DEPS: Test NEP 50 #55739

mroeschke · 2023-10-27T21:54:08Z

mroeschke · 2023-10-28T01:04:44Z

@seberg could use your insight to with this behavior

In [1]: import pandas as pd

In [2]: import numpy as np

In [3]: np._set_promotion_state("weak")

In [11]: lib.maybe_convert_objects(np.array([np.int64(0)], dtype=object))
---------------------------------------------------------------------------
OverflowError                             Traceback (most recent call last)
Cell In[11], line 1
----> 1 lib.maybe_convert_objects(np.array([np.int64(0)], dtype=object))

File ~/pandas/_libs/lib.pyx:2601, in pandas._libs.lib.maybe_convert_objects()
   2599 
   2600                 if ((seen.uint_ and seen.sint_) or
-> 2601                         val > oUINT64_MAX or val < oINT64_MIN):
   2602                     seen.object_ = True
   2603                     break

OverflowError: Python int too large to convert to C long

IIRC oUINT64_MAX and oINT64_MIN are originally C Ints

pandas/pandas/_libs/util.pxd

Lines 10 to 14 in 984d755

    
           INT64_MIN, 
        
           UINT8_MAX, 
        
           UINT16_MAX, 
        
           UINT32_MAX, 
        
           UINT64_MAX,

being cast to Numpy ints.

pandas/pandas/_libs/lib.pyx

Lines 143 to 145 in 984d755

    
           object oINT64_MAX = <int64_t>INT64_MAX 
        
           object oINT64_MIN = <int64_t>INT64_MIN 
        
           object oUINT64_MAX = <uint64_t>UINT64_MAX

I am not exactly sure, but is val a numpy int64 being cast here?

seberg · 2023-10-28T07:12:58Z

@mroeschke the problem is promotion, normally promotion will convert the python int to the existing version in binary ops. That said, the NumPy dev branch has additional logic in place to allow comparisons to always succeed.

mroeschke · 2023-10-30T18:10:27Z

That said, the NumPy dev branch has additional logic in place to allow comparisons to always succeed.

OK great! This is definitely more convenient behavior

mroeschke · 2023-10-30T18:13:51Z

Also, if we have a dependency (pytables) that uses non-NEP 50 compatible behavior and we make pandas NEP 50 compatible, would you recommend using _set/get_promotion_state around the calls that rely on old promotion rules?

**Tasks to complete**
1. Put this sentence from the pandas NEP 50 thread into Spanish: "That said, the NumPy dev branch has additional logic in place to allow comparisons to always succeed."
2. Carry on the pandas NEP 50 thread past its final comment.

**Collected material**
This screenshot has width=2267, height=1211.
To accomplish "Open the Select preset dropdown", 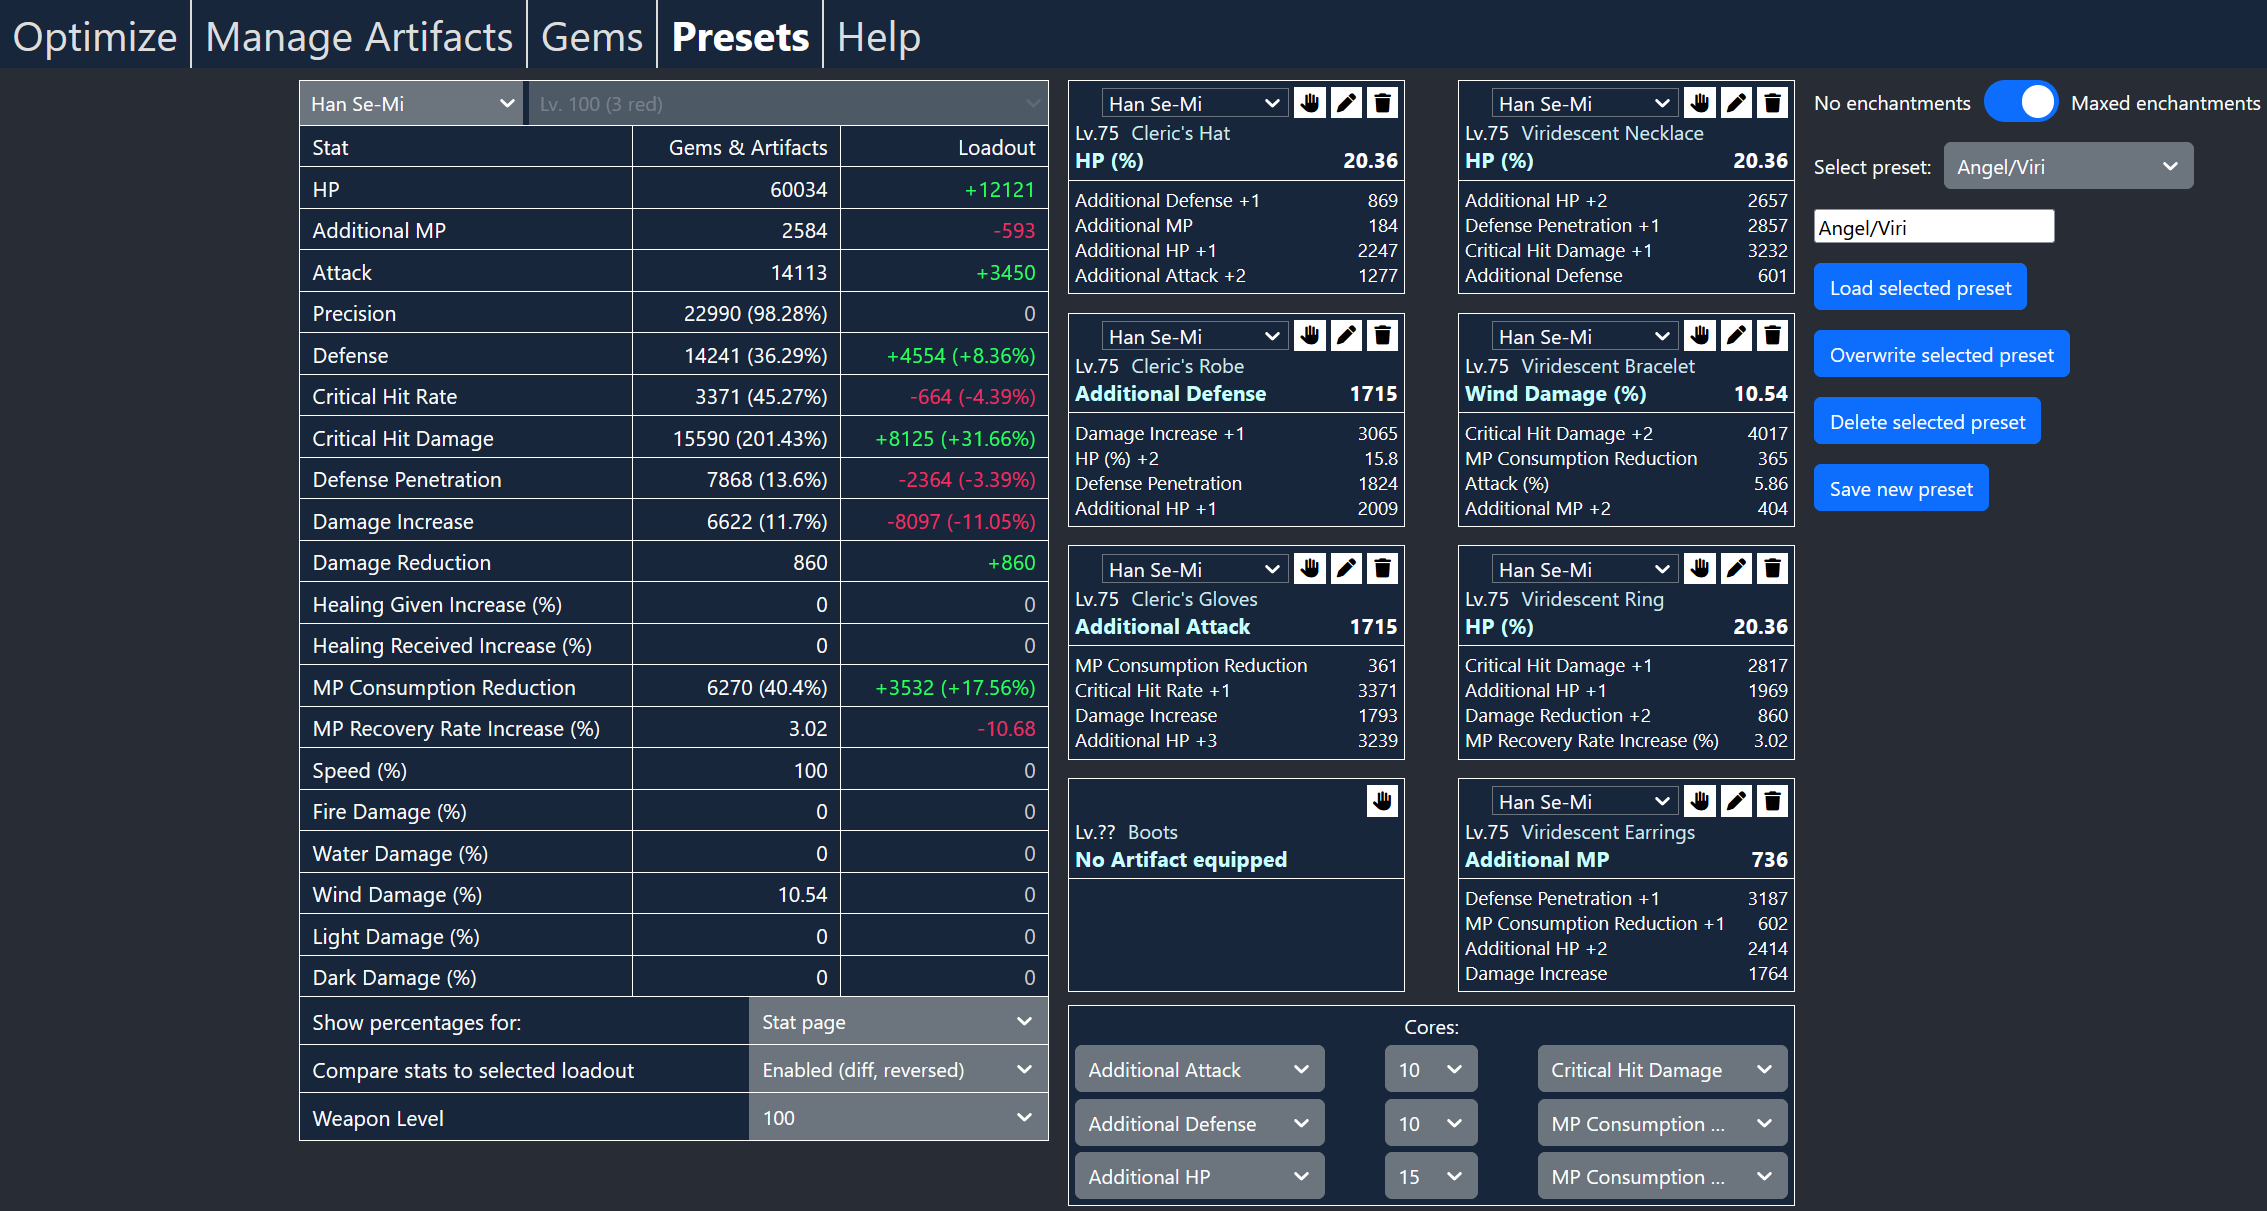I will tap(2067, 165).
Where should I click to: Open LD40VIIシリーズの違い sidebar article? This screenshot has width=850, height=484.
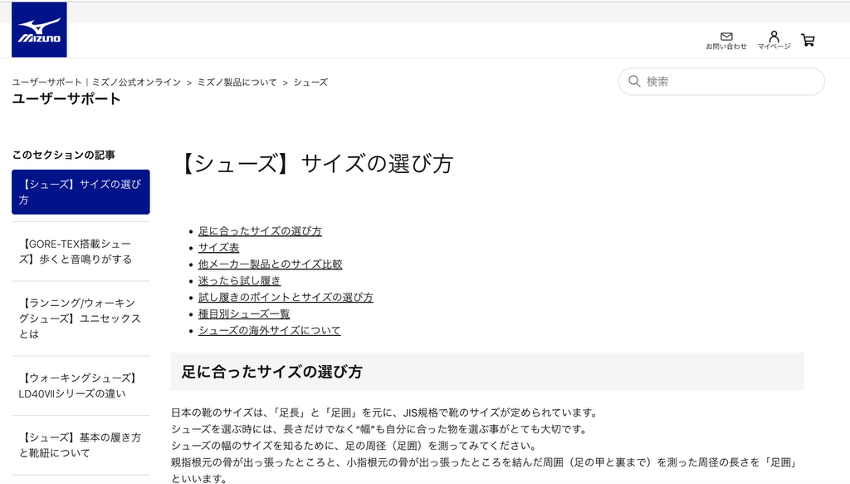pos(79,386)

**Responses for each task**
1. Dicho esto, la rama de desarrollo de NumPy incluye lógica adicional para que las comparaciones siempre tengan éxito.

2.
lithomas1 · 2023-11-06T17:09:23Z

OK, I went and dug into a couple tests and it looks like we might be failing some tests because of the new rules such as uint64 * int64 = float64.

I guess we could fix it by trying to cast to the Series/Index dtype inside arithmetic operations.

seberg · 2023-11-06T17:25:08Z

the new rules such as uint64 * int64 = float64

Just to note, that rule is not new (everyone hates it). What is new, though is that if you have have uint64 or int64 be a 0-D object, it was previously cast. Which is what you still get, but only if it is a Python integer.

lithomas1 · 2023-11-08T00:09:18Z

the new rules such as uint64 * int64 = float64

Just to note, that rule is not new (everyone hates it). What is new, though is that if you have have uint64 or int64 be a 0-D object, it was previously cast. Which is what you still get, but only if it is a Python integer.

That makes sense, the failing test I was looking at was doing something like

pd.Index([1,2,3], dtype="uint64") * np.int64(3)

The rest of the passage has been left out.